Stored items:
▬▬▬▬▬▬

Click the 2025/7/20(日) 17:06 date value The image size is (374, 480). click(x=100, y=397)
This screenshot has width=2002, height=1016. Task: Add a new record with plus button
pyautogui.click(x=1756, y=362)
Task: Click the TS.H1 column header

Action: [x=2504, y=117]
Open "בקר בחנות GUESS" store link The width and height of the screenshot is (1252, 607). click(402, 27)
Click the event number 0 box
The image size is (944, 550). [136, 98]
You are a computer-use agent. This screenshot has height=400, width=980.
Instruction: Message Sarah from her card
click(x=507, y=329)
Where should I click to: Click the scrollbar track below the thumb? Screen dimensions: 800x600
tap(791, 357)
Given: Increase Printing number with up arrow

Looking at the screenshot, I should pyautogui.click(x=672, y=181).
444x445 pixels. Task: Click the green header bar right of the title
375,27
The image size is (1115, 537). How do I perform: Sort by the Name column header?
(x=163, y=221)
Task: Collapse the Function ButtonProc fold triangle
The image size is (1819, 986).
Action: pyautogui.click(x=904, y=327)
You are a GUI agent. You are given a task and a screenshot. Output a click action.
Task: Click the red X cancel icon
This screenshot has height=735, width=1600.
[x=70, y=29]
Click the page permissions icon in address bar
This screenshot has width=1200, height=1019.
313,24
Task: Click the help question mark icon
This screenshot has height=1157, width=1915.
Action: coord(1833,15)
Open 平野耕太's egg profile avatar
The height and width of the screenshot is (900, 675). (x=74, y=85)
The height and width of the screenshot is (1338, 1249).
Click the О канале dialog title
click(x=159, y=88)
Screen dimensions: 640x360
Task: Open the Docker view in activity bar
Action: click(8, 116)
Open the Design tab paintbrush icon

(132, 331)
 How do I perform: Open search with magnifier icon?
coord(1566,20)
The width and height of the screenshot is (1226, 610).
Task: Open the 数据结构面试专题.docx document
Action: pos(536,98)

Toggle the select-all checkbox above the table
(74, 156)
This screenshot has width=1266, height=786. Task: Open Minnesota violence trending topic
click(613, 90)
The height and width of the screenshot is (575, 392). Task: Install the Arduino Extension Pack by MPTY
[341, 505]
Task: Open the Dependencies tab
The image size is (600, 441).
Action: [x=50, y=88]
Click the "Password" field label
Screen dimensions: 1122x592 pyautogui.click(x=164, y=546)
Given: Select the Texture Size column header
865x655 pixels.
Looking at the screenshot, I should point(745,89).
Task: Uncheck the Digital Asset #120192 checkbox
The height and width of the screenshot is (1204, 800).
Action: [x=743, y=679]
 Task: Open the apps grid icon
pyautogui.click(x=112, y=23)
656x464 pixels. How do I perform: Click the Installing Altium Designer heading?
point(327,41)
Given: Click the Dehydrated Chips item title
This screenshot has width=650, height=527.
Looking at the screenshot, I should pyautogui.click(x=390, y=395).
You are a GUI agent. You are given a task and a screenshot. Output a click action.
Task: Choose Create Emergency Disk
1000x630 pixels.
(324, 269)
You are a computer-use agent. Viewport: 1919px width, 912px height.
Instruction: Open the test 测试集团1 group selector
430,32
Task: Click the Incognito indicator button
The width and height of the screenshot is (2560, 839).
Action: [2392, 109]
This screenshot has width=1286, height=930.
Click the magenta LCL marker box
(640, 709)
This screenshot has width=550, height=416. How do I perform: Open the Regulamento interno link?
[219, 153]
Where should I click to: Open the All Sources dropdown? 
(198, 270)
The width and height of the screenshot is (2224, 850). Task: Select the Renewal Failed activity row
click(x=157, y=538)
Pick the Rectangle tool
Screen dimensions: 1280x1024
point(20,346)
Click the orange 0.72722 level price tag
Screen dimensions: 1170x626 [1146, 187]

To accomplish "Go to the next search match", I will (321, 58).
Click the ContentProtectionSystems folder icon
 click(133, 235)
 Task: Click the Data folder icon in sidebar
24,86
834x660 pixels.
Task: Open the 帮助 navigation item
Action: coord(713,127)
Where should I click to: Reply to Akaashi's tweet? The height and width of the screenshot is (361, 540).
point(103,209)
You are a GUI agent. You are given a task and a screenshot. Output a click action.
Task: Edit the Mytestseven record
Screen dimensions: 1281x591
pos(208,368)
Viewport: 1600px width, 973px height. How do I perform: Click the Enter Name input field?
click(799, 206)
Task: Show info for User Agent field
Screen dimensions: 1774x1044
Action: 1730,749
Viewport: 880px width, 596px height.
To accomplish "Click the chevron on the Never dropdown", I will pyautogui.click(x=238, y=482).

▬▬▬▬▬▬

## PROBLEM
Extract all of the data exactly as written.

## ANSWER SECTION
Click the 2025/7/20(日) 17:06 date value The image size is (374, 480). click(x=100, y=397)
This screenshot has width=2002, height=1016. Task: Add a new record with plus button
pyautogui.click(x=1756, y=362)
Task: Click the TS.H1 column header

Action: [x=2504, y=117]
Open "בקר בחנות GUESS" store link The width and height of the screenshot is (1252, 607). click(402, 27)
Click the event number 0 box
The image size is (944, 550). [136, 98]
You are a computer-use agent. This screenshot has height=400, width=980.
Instruction: Message Sarah from her card
click(x=507, y=329)
Where should I click to: Click the scrollbar track below the thumb? Screen dimensions: 800x600
tap(791, 357)
Given: Increase Printing number with up arrow

Looking at the screenshot, I should pyautogui.click(x=672, y=181).
444x445 pixels. Task: Click the green header bar right of the title
375,27
The image size is (1115, 537). How do I perform: Sort by the Name column header?
(x=163, y=221)
Task: Collapse the Function ButtonProc fold triangle
The image size is (1819, 986).
Action: pyautogui.click(x=904, y=327)
You are a GUI agent. You are given a task and a screenshot. Output a click action.
Task: Click the red X cancel icon
This screenshot has height=735, width=1600.
[x=70, y=29]
Click the page permissions icon in address bar
This screenshot has width=1200, height=1019.
313,24
Task: Click the help question mark icon
This screenshot has height=1157, width=1915.
Action: coord(1833,15)
Open 平野耕太's egg profile avatar
The height and width of the screenshot is (900, 675). (x=74, y=85)
The height and width of the screenshot is (1338, 1249).
Click the О канале dialog title
click(x=159, y=88)
Screen dimensions: 640x360
Task: Open the Docker view in activity bar
Action: click(8, 116)
Open the Design tab paintbrush icon

(132, 331)
 How do I perform: Open search with magnifier icon?
coord(1566,20)
The width and height of the screenshot is (1226, 610).
Task: Open the 数据结构面试专题.docx document
Action: pos(536,98)

Toggle the select-all checkbox above the table
(74, 156)
This screenshot has width=1266, height=786. Task: Open Minnesota violence trending topic
click(613, 90)
The height and width of the screenshot is (575, 392). Task: Install the Arduino Extension Pack by MPTY
[341, 505]
Task: Open the Dependencies tab
The image size is (600, 441).
Action: [x=50, y=88]
Click the "Password" field label
Screen dimensions: 1122x592 pyautogui.click(x=164, y=546)
Given: Select the Texture Size column header
865x655 pixels.
Looking at the screenshot, I should point(745,89).
Task: Uncheck the Digital Asset #120192 checkbox
The height and width of the screenshot is (1204, 800).
Action: [x=743, y=679]
 Task: Open the apps grid icon
pyautogui.click(x=112, y=23)
656x464 pixels. How do I perform: Click the Installing Altium Designer heading?
point(327,41)
Given: Click the Dehydrated Chips item title
This screenshot has width=650, height=527.
Looking at the screenshot, I should pyautogui.click(x=390, y=395).
You are a GUI agent. You are given a task and a screenshot. Output a click action.
Task: Choose Create Emergency Disk
1000x630 pixels.
(324, 269)
You are a computer-use agent. Viewport: 1919px width, 912px height.
Instruction: Open the test 测试集团1 group selector
430,32
Task: Click the Incognito indicator button
The width and height of the screenshot is (2560, 839).
Action: [2392, 109]
This screenshot has width=1286, height=930.
Click the magenta LCL marker box
(640, 709)
This screenshot has width=550, height=416. How do I perform: Open the Regulamento interno link?
[219, 153]
Where should I click to: Open the All Sources dropdown? 
(198, 270)
The width and height of the screenshot is (2224, 850). Task: Select the Renewal Failed activity row
click(x=157, y=538)
Pick the Rectangle tool
Screen dimensions: 1280x1024
point(20,346)
Click the orange 0.72722 level price tag
Screen dimensions: 1170x626 [1146, 187]

To accomplish "Go to the next search match", I will (321, 58).
Click the ContentProtectionSystems folder icon
 click(133, 235)
 Task: Click the Data folder icon in sidebar
24,86
834x660 pixels.
Task: Open the 帮助 navigation item
Action: coord(713,127)
Where should I click to: Reply to Akaashi's tweet? The height and width of the screenshot is (361, 540).
point(103,209)
You are a GUI agent. You are given a task and a screenshot. Output a click action.
Task: Edit the Mytestseven record
Screen dimensions: 1281x591
pos(208,368)
Viewport: 1600px width, 973px height. How do I perform: Click the Enter Name input field?
click(799, 206)
Task: Show info for User Agent field
Screen dimensions: 1774x1044
Action: 1730,749
Viewport: 880px width, 596px height.
To accomplish "Click the chevron on the Never dropdown", I will pyautogui.click(x=238, y=482).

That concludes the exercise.